Soy aficionada a los pájaros. Literalmente aficionada: en lo que a ellos se refiere, nado en un mar hecho de desconocimiento y de admiración a partes iguales. Sé lo justo para sentirme ignorante. Uso una aplicación en el móvil que capta los sonidos de las aves cercanas y las identifica. Los ratos que la prendo brillan un poco más con el fulgor del descubrimiento. Voy viendo aparecer las imágenes de los pájaros en la pantalla al son de los trinos. Poco a poco aprendo a distinguirlos sin ayuda.

Llevo una semana que no quepo en mí de contenta. Estos días, por la mañana, suena en mi jardín una melodía aflautada, una sola frase de viento madera elegante, como submarina, entre la jauría de gorriones y las acrobacias chillonas de las golondrinas jugando a Top Gun, y ¡la aplicación me muestra la imagen de la oropéndola!

La primera vez que sucedió corrí a Twitter a gritar ¡albricias!, y entre los aplausos del público y las muestras de júbilo de mis seguidores aparecieron un par de voces agoreras de naturalistas expertos llamando a la calma: “cuidado con el estornino, que te la está jugando”. “¡Catastrofistas!, ¡Pitonisos!, ¡Tristes!”, respondí, embriagada de ilusión. Pero entonces cerré la aplicación y me puse a leer sobre el estornino, el rey de los espectáculos de danza aérea sincronizada.

-.-.-

### Objetivo del ejercicio
Decide si cada afirmación coincide con el texto sobre los pájaros y justifica tu sí o tu no con una cita literal del texto.
1. Quien narra usa en el móvil una aplicación que reconoce las aves por sus sonidos.
2. Todas las respuestas en Twitter celebraron la noticia sin ninguna reserva.
3. Tras responder en Twitter, quien narra cerró la aplicación y se puso a leer sobre el estornino.

### Datos proporcionados
-.-.-

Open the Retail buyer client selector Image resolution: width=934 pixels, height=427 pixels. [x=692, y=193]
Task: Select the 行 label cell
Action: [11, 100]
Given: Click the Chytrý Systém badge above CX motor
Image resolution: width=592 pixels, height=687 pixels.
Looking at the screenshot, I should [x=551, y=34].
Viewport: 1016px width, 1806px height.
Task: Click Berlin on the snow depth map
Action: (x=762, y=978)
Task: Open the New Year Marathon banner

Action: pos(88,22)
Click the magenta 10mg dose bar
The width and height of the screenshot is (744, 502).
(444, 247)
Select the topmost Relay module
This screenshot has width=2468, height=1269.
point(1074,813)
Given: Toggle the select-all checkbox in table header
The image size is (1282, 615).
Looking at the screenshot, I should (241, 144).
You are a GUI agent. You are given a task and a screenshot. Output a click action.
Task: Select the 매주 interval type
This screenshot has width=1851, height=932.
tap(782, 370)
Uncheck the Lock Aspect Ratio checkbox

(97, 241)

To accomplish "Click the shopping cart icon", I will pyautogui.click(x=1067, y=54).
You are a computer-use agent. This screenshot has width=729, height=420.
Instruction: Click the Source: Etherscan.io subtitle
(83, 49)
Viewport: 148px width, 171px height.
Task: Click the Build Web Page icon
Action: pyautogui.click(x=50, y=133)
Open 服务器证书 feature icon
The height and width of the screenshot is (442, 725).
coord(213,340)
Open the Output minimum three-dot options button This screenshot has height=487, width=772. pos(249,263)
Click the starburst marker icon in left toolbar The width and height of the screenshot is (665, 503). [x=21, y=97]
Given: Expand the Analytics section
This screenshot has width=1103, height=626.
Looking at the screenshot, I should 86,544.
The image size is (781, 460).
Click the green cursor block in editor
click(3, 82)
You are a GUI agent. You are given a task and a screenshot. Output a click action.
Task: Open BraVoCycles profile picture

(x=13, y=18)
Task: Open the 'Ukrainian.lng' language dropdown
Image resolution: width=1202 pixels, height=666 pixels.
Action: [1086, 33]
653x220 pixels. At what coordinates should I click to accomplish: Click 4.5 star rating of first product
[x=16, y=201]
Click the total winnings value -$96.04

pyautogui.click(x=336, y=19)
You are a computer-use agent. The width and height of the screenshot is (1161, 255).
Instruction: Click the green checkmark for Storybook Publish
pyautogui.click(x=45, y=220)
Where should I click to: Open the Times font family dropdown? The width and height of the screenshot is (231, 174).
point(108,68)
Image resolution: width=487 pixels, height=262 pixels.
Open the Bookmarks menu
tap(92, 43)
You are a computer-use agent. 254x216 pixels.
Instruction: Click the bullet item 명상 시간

-.-.-

### Respuesta
1. Sí: "Uso una aplicación en el móvil que capta los sonidos de las aves cercanas y las identifica."
2. No: "aparecieron un par de voces agoreras de naturalistas expertos llamando a la calma"
3. Sí: "Pero entonces cerré la aplicación y me puse a leer sobre el estornino"